Owing to such differences and despite the fact that mathematical modeling is now accepted as an integral part of school mathematics curricula in many countries and regions worldwide, the history and role of mathematical modeling at primary and secondary school levels varies internationally. For example, in Germany, mathematical modeling has played an important role for more than a century and has been intensified by German standards for mathematics education implemented since 2003, which describe mathematical modeling as a compulsory general competence at all school levels (Greefrath & Vorhölter, 2016). By contrast, in Mainland China, mathematics curricula have a long tradition of emphasizing basic mathematics knowledge and basic mathematics skills without any strong relationship to real-world examples (Ni et al., 2011).

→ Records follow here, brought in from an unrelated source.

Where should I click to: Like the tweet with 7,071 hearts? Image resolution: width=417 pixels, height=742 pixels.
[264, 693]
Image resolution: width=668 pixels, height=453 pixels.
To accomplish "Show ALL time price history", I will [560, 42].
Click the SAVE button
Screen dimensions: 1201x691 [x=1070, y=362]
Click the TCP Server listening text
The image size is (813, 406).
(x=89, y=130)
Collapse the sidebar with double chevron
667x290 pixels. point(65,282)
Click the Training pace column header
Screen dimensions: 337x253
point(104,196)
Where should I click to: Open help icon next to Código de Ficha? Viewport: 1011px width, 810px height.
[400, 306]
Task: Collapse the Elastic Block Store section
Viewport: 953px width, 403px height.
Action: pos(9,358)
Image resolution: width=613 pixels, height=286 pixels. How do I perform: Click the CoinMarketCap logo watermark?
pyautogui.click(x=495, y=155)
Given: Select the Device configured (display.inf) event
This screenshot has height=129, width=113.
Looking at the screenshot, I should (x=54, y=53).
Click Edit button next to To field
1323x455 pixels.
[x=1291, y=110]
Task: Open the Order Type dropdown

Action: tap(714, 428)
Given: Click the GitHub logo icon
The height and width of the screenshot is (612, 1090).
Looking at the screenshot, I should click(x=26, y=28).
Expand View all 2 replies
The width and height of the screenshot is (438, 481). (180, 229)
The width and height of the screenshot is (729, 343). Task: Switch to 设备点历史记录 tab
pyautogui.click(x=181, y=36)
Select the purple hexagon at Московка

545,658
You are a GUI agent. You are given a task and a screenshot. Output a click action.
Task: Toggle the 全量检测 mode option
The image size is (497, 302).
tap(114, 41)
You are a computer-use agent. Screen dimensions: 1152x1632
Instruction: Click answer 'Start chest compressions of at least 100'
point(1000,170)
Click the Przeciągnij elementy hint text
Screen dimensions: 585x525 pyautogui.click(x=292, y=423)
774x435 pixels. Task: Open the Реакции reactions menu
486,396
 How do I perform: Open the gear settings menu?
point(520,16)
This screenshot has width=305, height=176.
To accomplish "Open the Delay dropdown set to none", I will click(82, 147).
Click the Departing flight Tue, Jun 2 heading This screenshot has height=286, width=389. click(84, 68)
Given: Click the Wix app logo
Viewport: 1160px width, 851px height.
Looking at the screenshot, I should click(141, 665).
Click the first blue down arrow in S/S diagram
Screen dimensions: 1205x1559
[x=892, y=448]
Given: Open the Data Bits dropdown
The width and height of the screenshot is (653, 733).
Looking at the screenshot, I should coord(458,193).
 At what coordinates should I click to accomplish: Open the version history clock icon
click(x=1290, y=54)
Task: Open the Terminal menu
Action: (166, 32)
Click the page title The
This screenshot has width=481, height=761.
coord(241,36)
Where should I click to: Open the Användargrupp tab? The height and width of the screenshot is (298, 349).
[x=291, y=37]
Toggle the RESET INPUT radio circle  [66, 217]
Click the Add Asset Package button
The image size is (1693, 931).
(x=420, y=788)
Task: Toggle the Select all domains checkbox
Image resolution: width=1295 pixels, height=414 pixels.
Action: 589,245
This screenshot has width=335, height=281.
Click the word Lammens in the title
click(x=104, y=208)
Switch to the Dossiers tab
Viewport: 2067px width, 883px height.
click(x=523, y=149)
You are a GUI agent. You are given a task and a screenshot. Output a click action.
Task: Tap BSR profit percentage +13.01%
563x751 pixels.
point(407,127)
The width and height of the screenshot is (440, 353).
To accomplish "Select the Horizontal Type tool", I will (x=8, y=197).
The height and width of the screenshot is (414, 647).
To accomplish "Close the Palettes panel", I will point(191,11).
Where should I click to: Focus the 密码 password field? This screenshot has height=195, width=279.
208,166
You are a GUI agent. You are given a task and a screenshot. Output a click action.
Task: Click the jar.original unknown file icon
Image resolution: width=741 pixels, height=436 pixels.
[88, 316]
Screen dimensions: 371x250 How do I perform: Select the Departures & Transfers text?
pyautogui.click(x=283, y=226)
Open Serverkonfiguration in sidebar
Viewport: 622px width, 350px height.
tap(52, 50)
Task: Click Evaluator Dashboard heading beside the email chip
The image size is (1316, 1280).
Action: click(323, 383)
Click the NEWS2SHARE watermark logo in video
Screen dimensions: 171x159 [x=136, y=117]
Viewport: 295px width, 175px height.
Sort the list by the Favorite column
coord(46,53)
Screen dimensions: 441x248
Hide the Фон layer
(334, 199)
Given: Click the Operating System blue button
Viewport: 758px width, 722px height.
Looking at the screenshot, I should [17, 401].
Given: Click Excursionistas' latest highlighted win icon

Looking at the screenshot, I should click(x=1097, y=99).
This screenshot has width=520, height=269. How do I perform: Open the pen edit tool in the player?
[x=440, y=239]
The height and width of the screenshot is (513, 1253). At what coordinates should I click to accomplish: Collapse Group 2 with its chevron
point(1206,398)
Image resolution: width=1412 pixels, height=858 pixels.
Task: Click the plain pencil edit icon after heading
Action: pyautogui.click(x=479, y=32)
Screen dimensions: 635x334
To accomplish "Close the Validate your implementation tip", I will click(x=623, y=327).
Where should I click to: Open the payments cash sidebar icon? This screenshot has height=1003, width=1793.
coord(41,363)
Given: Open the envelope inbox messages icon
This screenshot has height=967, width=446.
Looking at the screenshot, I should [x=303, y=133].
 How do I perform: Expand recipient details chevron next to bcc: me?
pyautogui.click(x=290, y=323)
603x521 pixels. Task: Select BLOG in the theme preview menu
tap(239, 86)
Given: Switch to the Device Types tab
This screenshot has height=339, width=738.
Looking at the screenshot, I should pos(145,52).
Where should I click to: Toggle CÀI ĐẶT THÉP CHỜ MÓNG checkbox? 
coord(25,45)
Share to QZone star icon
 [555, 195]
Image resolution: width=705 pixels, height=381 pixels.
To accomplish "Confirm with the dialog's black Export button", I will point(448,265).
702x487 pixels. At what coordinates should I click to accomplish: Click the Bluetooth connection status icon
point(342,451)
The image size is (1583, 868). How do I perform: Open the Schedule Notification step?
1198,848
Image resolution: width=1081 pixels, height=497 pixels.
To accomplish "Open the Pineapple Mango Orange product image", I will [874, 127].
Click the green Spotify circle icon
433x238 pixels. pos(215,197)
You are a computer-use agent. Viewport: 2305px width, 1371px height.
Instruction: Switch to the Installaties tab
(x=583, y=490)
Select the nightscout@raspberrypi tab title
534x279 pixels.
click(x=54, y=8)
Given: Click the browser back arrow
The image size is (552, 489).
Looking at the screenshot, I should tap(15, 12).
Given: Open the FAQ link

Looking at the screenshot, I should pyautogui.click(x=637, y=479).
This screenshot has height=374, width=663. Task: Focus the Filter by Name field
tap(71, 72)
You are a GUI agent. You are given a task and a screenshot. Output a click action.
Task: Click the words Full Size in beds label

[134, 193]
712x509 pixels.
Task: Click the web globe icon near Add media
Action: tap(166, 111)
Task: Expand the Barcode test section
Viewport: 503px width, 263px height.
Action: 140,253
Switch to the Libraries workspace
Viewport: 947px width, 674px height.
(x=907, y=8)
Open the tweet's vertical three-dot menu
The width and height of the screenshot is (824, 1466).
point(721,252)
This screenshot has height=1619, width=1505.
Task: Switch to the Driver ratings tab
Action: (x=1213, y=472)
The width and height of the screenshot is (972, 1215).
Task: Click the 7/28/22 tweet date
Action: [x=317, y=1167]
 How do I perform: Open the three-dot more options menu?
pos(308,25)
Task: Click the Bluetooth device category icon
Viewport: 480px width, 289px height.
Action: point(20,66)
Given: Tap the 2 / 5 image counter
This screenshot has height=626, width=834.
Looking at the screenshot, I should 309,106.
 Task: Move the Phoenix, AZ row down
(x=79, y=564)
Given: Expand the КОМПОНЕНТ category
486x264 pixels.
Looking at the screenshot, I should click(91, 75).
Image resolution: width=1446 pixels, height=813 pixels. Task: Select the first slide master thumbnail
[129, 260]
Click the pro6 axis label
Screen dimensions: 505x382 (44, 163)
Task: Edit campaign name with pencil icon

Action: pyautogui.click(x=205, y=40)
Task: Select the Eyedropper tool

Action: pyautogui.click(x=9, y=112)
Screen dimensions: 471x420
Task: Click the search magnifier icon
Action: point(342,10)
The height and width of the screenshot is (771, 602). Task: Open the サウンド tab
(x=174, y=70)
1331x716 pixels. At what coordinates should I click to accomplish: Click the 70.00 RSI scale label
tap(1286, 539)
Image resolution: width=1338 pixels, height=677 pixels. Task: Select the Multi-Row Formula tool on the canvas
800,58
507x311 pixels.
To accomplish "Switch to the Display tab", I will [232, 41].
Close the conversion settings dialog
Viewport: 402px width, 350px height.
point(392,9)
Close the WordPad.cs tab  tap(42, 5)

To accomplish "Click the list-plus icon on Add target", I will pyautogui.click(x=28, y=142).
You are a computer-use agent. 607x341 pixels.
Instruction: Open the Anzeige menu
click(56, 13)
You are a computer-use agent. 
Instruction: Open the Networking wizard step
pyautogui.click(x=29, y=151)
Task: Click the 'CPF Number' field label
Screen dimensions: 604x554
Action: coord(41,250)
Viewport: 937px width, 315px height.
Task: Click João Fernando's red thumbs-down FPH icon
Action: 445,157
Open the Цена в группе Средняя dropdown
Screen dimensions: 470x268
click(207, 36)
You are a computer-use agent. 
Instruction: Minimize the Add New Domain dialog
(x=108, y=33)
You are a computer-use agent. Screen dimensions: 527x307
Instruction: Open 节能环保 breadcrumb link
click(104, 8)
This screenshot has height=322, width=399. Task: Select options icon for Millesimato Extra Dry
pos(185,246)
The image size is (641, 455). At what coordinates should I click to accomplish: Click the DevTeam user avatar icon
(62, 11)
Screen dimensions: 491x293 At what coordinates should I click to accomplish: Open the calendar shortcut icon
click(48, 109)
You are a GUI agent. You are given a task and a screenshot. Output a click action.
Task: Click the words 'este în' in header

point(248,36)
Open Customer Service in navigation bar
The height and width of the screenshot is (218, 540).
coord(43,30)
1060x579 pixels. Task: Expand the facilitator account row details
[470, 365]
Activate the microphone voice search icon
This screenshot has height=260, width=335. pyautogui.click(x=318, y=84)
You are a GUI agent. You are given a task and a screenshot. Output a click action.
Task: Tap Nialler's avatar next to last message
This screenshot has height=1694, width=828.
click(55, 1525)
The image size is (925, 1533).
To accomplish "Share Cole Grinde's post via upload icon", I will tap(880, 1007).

However, mathematical modeling is now considered one of the six key mathematical competences in the senior secondary school mathematics curriculum (MOE, 2017). In Hong Kong, which has been influenced by both Western and Eastern cultures, the application of mathematics has long been emphasized, albeit strongly influenced by the British understanding of the application of mathematics, mainly in physics (Kong, 2000). However, mathematical modeling is mentioned in the latest school mathematics curriculum.
The content and organization of mathematics teacher training curricula also differ internationally (Tatto et al., 2009; Tatto et al., 2020). At many universities in Germany, pre-service mathematics teachers will have the opportunity to participate in mathematical modeling-related study courses. In Mainland China, an optional course on mathematical modeling focusing on mathematical modeling at the university level is offered only in parts of the pre-service mathematics teacher training universities. However, in Hong Kong, it is uncommon for pre-service mathematics teachers to choose mathematical modeling courses.
Undoubtedly, the differences mentioned above will shape different social and cultural conditions and further provide different opportunities for PSTs to learn how to teach mathematical modeling. To the best of our knowledge, only a few recent studies have compared students’ knowledge of mathematical modeling from different cultures (e.g., Chang et al., 2020; Hankeln, 2020). However, an investigation of the impact of pre-service teacher preparation on teachers’ professional mathematical modeling competences is necessary to understand the variation in teaching quality and to facilitate the effective development of such professional competences. To achieve this aim, it is necessary to know more about the strengths and weaknesses of PSTs’ professional competences with respect to specific themes and topics, and a cross-cultural comparative study seems appropriate for this. Adapting frameworks developed in previous comparative studies, namely Mathematics Teaching in the 21st Century (MT21) and Teacher Education and Development Study in Mathematics (TEDS-M), the present study aims to compare PSTs’ professional mathematical modeling competences in Germany, Mainland China, and Hong Kong.
2 Theoretical framework and literature review
2.1 Theoretical framework
Interest in international comparative studies on mathematics teachers’ professional competencies has recently increased (e.g., Bryan et al., 2007; Kleickmann et al., 2015). One influential international study of pre-service mathematics teacher education was TEDS-M (for lower secondary level mathematics teachers Blömeke et al., 2010b), in which a conceptual model of mathematics teachers’ professional competencies was developed and adopted as a theoretical framework.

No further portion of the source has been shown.